On the day of Cornell's death, Bennington shared a note on Twitter to his late friend. "I'm still weeping, with sadness, as well as gratitude for having shared some very special moments with you and your beautiful family," Bennington said. "You have inspired me in many ways you could never have known. Your talent was pure and unrivaled. Your voice was joy and pain, anger and forgiveness, love and heartache all wrapped up into one. I suppose that's what we all are. You helped me understand that."
At the time, no one could have known how ominous Bennington's parting words would be: "I'd like to think you were saying goodbye in your own way," he said. "I can't imagine a world without you in it. I pray you find peace in the next life."
Bennington and Linkin Park guitarist Brad Delson performed Leonard Cohen's "Hallelujah" at Cornell's funeral
He was found dead on Cornell's birthday
Bennington was found dead in his Los Angeles home on the morning of July 20, 2017, which would have been Cornell's 53rd birthday. Like Cornell, he reportedly hanged himself while his wife and six children were away. Shinoda confirmed the news on Twitter.: "Shocked and heartbroken, but it's true. An official statement will come out as soon as we have one."
He had a photo shoot planned the day of his suicide
According to TMZ, Bennington's body was found in his bedroom by a housekeeper. One of his bandmates reportedly arrived at the house shortly after the police. He was planning to pick up Bennington for a photo shoot later that day. Linkin Park was scheduled to go on tour the following week with Blink-182.

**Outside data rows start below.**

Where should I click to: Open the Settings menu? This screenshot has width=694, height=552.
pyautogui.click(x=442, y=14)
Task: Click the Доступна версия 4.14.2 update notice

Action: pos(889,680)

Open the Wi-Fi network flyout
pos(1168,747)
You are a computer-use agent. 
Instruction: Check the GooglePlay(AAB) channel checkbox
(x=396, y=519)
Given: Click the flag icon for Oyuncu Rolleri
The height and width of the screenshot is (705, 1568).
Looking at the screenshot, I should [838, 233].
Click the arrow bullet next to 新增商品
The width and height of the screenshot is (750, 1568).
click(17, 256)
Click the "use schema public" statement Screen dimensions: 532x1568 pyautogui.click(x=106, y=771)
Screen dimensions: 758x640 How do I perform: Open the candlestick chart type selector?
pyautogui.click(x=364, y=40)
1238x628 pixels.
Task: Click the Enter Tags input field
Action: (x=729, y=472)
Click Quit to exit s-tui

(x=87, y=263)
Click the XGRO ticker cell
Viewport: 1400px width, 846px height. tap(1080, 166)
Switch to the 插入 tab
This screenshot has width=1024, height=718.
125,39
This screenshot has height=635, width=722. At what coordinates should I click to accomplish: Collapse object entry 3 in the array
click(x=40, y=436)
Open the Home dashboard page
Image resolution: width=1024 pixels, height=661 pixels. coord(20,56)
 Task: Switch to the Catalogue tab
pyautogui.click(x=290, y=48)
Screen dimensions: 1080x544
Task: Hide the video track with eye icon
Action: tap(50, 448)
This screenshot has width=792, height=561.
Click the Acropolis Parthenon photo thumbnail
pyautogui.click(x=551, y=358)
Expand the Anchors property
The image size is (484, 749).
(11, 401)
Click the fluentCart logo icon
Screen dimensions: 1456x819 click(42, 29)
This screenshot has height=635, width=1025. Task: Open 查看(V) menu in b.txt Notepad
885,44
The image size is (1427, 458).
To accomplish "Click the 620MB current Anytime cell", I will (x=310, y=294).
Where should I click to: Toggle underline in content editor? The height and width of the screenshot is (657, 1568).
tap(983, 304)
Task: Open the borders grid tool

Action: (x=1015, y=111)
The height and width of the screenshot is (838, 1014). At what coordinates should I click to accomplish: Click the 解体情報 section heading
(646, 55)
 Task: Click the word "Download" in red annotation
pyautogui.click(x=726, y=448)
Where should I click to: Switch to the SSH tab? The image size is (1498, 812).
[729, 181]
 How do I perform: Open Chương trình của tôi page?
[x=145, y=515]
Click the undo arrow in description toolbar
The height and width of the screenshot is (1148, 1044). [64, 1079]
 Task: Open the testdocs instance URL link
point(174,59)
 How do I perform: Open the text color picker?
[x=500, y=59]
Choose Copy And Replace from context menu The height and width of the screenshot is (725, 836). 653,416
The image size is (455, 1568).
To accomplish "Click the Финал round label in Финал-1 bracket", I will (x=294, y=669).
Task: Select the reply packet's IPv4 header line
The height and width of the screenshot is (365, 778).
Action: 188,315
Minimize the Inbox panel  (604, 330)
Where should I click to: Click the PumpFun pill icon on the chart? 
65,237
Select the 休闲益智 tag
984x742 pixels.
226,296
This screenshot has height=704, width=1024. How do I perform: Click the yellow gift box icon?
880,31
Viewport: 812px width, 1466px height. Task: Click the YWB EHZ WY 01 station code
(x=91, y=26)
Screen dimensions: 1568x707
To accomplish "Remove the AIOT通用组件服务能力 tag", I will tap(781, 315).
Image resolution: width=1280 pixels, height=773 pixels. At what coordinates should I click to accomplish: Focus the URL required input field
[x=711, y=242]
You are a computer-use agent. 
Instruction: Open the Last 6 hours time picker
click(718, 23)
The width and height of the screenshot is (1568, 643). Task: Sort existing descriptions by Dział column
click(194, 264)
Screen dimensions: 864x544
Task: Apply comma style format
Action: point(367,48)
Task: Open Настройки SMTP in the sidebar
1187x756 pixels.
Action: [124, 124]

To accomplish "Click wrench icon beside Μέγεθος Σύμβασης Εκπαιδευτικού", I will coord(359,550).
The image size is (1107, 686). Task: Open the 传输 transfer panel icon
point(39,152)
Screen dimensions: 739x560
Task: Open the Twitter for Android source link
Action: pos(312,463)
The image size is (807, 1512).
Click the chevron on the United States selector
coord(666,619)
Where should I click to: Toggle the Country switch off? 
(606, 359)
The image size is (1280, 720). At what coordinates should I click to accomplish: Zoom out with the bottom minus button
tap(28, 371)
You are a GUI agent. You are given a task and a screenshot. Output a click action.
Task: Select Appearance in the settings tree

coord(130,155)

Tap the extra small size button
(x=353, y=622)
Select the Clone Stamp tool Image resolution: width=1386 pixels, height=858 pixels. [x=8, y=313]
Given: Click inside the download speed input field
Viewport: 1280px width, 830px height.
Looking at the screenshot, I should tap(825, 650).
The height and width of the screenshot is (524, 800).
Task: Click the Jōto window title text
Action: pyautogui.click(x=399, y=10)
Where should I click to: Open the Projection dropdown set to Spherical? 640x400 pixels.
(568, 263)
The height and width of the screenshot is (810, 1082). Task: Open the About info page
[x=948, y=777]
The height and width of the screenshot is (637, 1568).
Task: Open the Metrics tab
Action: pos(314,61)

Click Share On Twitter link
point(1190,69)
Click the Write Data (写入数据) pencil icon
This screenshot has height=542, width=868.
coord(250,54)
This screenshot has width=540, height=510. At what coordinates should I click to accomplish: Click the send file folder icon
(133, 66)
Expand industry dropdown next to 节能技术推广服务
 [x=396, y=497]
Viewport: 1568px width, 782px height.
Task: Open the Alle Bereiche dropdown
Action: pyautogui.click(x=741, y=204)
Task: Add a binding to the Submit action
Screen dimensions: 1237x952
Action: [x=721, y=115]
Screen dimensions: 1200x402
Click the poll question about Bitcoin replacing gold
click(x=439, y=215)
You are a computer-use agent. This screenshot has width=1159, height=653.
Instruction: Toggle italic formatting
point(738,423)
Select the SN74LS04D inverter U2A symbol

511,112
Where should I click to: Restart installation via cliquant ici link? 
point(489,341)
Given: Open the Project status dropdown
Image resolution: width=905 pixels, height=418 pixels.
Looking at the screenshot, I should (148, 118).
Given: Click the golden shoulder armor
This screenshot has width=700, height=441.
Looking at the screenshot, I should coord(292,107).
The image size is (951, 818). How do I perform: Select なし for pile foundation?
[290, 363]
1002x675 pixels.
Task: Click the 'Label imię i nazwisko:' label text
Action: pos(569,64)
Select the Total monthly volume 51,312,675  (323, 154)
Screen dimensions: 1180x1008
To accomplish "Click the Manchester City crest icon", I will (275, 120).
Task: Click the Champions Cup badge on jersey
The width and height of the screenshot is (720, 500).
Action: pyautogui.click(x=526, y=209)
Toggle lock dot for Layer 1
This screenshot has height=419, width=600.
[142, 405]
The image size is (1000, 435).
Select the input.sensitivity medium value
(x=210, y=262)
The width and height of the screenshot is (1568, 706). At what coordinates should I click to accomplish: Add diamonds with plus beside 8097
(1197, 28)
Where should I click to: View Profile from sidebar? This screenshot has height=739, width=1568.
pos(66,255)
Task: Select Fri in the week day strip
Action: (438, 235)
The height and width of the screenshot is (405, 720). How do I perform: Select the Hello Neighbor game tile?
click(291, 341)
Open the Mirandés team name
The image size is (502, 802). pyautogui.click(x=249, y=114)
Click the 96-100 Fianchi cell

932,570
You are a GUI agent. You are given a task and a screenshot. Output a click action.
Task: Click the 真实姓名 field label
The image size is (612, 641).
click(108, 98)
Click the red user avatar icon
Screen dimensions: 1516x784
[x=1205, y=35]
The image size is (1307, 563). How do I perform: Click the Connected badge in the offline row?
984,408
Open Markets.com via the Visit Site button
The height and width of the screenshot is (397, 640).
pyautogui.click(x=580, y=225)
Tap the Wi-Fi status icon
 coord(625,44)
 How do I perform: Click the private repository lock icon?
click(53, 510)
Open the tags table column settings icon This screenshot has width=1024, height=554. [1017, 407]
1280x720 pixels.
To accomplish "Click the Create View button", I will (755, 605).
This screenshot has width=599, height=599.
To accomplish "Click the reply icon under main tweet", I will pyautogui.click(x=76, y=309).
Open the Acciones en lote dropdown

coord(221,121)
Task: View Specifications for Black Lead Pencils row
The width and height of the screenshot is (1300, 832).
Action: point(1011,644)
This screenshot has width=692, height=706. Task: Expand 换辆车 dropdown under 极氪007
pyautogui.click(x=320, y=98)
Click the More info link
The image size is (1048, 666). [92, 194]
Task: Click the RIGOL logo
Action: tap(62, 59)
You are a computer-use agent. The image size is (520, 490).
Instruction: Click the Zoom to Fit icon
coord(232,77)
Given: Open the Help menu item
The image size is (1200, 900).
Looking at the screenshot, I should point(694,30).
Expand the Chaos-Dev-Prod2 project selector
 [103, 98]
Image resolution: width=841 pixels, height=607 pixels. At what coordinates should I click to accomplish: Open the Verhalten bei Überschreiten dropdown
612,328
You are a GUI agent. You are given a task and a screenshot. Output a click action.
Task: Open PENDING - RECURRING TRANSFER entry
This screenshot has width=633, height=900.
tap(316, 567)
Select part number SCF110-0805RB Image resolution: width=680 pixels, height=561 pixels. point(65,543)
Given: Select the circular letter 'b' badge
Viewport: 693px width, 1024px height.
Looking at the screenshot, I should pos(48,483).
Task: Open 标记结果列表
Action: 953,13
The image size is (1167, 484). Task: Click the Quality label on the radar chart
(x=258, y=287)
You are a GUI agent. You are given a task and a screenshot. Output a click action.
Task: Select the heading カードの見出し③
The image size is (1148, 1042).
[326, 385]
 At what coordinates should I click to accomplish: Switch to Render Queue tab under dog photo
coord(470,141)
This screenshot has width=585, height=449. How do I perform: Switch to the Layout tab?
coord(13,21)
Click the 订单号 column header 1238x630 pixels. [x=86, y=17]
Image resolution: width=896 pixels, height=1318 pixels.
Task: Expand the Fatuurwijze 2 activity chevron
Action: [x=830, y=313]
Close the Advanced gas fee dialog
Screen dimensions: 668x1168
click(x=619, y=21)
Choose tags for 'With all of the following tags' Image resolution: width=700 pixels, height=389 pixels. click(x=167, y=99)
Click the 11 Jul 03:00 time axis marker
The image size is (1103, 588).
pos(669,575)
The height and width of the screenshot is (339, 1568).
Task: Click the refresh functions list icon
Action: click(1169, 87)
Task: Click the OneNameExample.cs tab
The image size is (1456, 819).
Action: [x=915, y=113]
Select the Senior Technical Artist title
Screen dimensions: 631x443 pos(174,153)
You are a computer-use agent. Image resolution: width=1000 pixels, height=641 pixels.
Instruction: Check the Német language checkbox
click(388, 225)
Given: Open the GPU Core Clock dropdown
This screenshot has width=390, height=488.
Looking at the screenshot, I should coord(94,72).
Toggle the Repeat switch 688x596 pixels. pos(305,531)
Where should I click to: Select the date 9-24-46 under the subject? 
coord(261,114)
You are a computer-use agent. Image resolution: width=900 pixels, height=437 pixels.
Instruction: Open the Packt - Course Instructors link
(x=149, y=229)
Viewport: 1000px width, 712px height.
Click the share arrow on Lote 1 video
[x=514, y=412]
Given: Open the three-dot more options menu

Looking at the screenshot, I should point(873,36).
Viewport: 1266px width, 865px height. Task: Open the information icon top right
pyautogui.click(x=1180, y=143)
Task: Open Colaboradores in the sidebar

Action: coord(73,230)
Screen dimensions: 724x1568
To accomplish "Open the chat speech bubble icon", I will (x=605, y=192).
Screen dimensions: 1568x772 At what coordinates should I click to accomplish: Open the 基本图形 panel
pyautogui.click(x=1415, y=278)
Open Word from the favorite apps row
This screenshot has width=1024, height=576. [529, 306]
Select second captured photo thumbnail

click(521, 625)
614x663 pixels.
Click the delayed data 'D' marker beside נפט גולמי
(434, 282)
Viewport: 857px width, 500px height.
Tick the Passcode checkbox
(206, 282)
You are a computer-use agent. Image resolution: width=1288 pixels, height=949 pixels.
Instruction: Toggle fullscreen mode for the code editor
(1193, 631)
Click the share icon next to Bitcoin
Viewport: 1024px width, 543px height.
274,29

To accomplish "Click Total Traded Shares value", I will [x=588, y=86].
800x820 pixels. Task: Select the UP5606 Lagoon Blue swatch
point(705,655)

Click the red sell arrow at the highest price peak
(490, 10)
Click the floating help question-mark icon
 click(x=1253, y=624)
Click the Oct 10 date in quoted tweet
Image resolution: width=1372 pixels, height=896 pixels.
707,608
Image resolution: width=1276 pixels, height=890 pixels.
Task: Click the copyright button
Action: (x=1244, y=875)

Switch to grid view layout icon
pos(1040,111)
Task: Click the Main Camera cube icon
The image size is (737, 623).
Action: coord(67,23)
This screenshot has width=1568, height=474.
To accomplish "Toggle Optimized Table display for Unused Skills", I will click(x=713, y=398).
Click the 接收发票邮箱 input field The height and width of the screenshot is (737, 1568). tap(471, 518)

Questions remain about whether Bennington's suicide was planned or a spur of the moment decision. According to TMZ, there was no note.
Gone but not forgotten
Though Bennington left the world too soon, his legacy will live on. Reactions from fans and fellow musicians poured in following the news of his death.
"Gracious, kind & humble. A rare combination in Rock & Roll," wrote Metallica drummer Lars Ulrich.
"Literally the most impressive talent I've ever seen live! Vocal beast!" Rihanna posted to Instagram.
Avengers director Joss Whedon said Bennington's lyrics had carried him through some rough moments. "'A Thousand Suns' got me through a horribly dark time. I'm indebted. Thank you and RIP Chester Bennington, wish you were here."